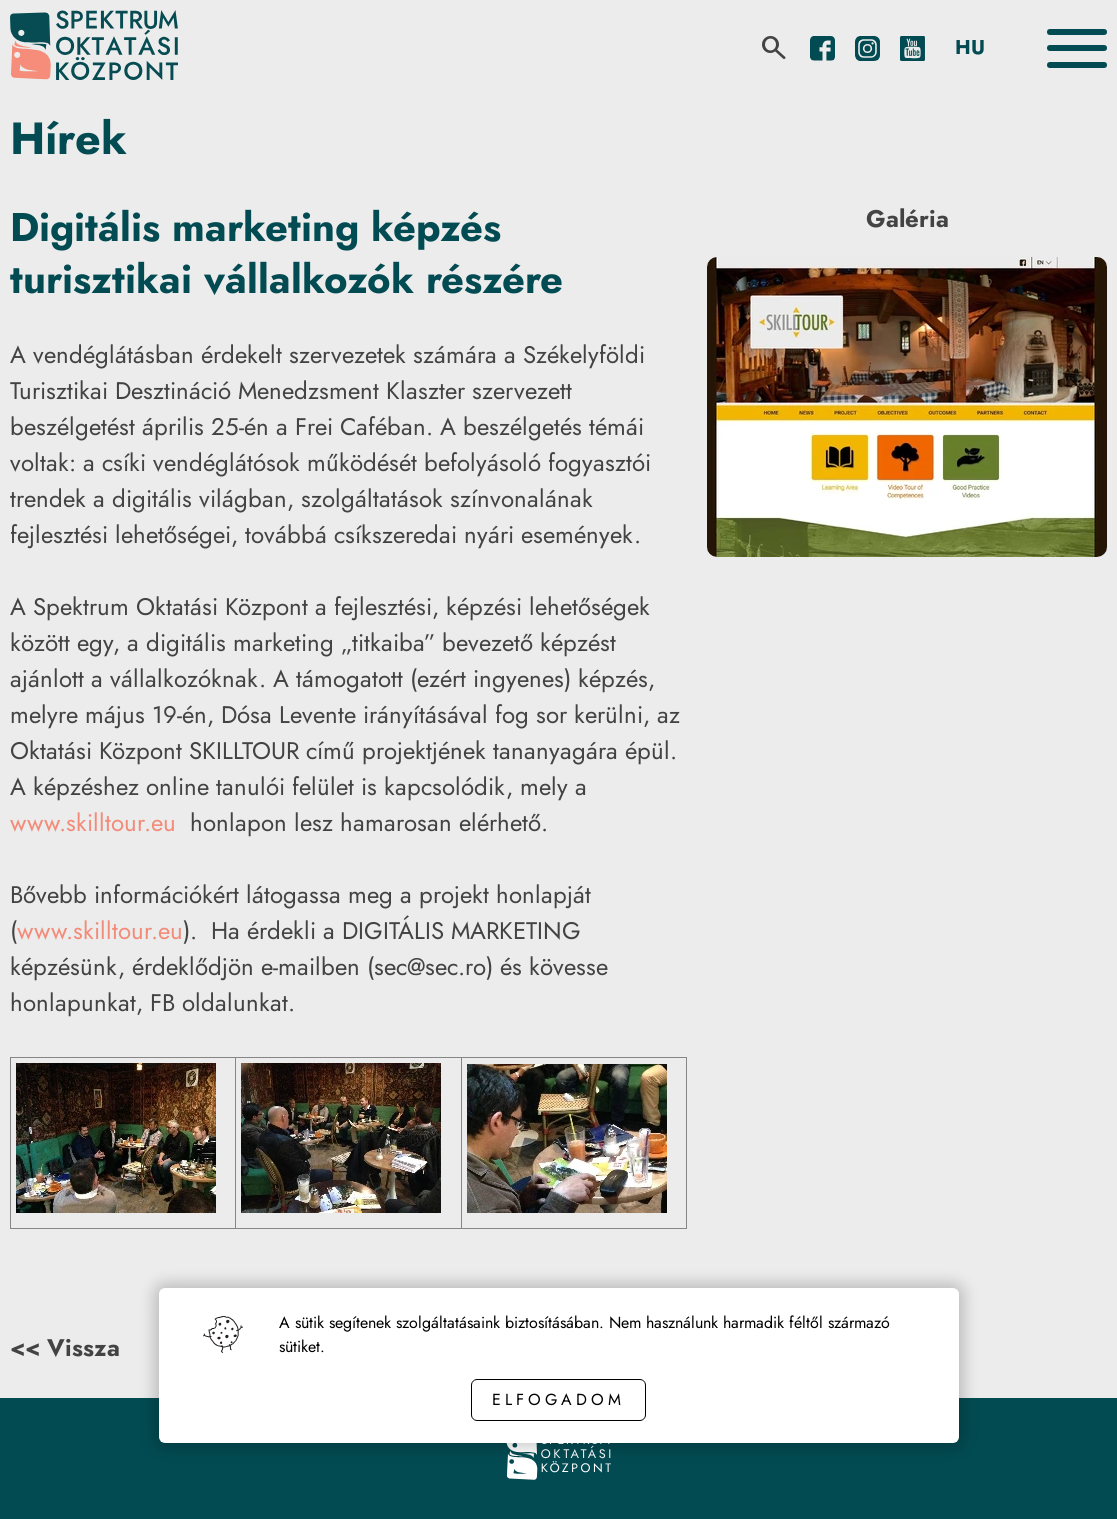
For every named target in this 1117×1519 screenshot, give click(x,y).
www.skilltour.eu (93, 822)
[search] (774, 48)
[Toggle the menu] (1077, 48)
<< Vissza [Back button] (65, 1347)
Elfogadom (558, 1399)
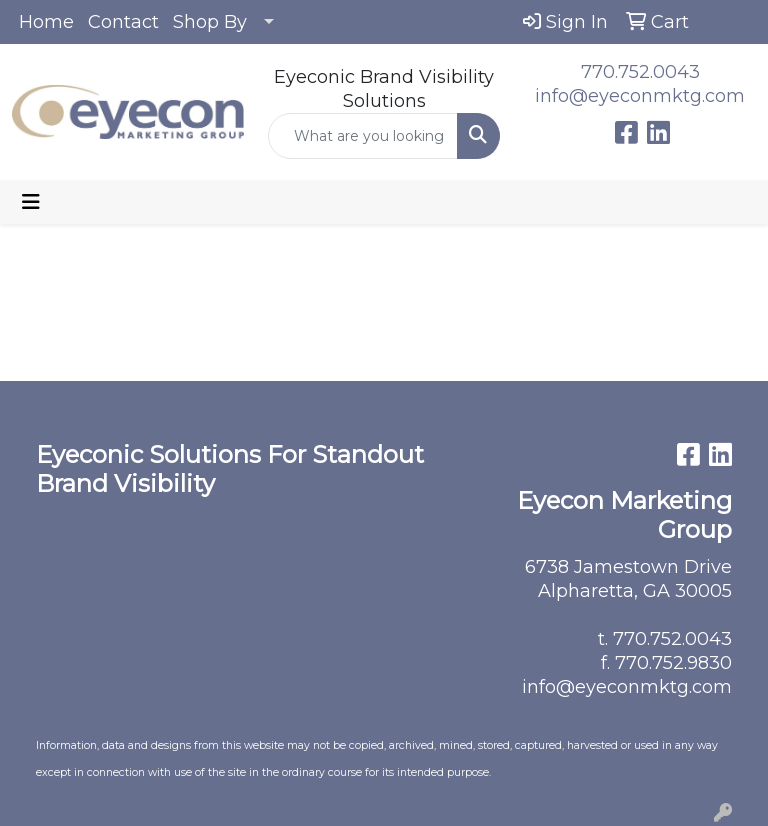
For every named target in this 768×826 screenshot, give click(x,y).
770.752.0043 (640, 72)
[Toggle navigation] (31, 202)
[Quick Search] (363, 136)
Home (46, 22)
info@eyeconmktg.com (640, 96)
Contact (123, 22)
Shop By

= = =

AIM:
Could you reproduce all of the items above word for word, leaving out the pictures?

REPLY:
For every named target in this 1117×1519 screenshot, give click(x,y).
www.skilltour.eu (93, 822)
[search] (774, 48)
[Toggle the menu] (1077, 48)
<< Vissza [Back button] (65, 1347)
Elfogadom (558, 1399)
For every named target in this 768×826 screenshot, give click(x,y).
770.752.0043 (640, 72)
[Toggle navigation] (31, 202)
[Quick Search] (363, 136)
Home (46, 22)
info@eyeconmktg.com (640, 96)
Contact (123, 22)
Shop By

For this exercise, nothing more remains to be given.